__Task to carry out__: Produce an exact copy of the lines below, starting at the first and ending with the line containing "has width=693, height=403.".

* * *

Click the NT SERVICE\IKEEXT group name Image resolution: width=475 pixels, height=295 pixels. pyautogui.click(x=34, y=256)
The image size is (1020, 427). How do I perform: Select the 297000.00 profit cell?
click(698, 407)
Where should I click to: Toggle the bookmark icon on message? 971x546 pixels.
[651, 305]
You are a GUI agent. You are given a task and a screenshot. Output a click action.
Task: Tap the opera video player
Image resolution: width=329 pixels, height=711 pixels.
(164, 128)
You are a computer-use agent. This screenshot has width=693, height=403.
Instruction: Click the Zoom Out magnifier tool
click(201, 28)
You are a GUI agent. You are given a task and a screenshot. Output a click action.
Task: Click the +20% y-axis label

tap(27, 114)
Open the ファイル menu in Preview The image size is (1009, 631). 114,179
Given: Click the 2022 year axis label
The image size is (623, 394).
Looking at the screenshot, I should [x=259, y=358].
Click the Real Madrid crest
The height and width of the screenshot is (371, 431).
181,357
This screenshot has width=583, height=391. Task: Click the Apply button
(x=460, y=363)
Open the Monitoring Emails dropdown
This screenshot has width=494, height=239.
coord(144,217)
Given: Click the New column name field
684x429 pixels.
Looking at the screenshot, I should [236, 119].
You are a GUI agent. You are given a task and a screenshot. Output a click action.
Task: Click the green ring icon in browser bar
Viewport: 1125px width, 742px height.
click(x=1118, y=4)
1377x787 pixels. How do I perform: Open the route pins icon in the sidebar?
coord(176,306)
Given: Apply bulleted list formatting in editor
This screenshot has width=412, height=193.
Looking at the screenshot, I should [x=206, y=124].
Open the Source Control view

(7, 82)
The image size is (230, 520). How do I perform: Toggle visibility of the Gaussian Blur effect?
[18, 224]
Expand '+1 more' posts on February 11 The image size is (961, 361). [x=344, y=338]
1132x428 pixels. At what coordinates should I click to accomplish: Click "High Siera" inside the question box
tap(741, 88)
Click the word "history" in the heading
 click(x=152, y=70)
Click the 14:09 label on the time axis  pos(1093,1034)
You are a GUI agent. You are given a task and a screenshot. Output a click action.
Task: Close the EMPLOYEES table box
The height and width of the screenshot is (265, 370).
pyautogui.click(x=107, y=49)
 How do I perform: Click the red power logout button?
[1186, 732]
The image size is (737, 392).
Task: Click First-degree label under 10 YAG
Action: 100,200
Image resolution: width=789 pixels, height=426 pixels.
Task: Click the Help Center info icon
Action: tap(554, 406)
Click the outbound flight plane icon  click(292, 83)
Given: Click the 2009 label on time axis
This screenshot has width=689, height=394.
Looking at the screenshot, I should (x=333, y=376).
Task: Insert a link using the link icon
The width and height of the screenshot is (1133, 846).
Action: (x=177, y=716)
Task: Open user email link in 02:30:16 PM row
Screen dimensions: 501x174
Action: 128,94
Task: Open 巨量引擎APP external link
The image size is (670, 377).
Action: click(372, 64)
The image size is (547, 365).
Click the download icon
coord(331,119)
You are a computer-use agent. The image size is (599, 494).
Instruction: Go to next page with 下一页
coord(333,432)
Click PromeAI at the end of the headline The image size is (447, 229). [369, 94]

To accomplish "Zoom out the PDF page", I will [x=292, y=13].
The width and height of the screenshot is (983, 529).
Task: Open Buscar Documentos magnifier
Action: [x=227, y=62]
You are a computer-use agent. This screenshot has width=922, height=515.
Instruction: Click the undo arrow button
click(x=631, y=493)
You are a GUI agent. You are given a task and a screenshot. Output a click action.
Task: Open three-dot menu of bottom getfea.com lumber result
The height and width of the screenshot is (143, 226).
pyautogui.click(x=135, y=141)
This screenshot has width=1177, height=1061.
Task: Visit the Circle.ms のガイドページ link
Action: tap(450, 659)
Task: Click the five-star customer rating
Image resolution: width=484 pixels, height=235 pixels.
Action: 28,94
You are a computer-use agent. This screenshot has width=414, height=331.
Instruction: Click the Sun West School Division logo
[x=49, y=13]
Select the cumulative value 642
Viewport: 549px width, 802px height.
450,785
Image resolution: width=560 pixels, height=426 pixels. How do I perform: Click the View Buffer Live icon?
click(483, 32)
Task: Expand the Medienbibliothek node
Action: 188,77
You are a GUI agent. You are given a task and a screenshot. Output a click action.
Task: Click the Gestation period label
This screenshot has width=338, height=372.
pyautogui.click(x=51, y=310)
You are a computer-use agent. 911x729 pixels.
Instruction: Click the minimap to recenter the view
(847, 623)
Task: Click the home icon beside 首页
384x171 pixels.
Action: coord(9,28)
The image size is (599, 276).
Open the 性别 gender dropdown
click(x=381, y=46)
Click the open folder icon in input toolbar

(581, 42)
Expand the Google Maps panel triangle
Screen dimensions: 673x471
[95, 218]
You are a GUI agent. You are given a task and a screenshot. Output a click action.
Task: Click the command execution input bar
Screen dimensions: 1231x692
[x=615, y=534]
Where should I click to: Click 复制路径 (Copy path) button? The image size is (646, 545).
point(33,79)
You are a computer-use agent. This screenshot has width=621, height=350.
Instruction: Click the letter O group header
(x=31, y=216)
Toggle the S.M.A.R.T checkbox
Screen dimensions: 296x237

* * *

__Written solution__:
Click the NT SERVICE\IKEEXT group name Image resolution: width=475 pixels, height=295 pixels. pyautogui.click(x=34, y=256)
The image size is (1020, 427). How do I perform: Select the 297000.00 profit cell?
click(698, 407)
Where should I click to: Toggle the bookmark icon on message? 971x546 pixels.
[651, 305]
You are a GUI agent. You are given a task and a screenshot. Output a click action.
Task: Tap the opera video player
Image resolution: width=329 pixels, height=711 pixels.
(164, 128)
You are a computer-use agent. This screenshot has width=693, height=403.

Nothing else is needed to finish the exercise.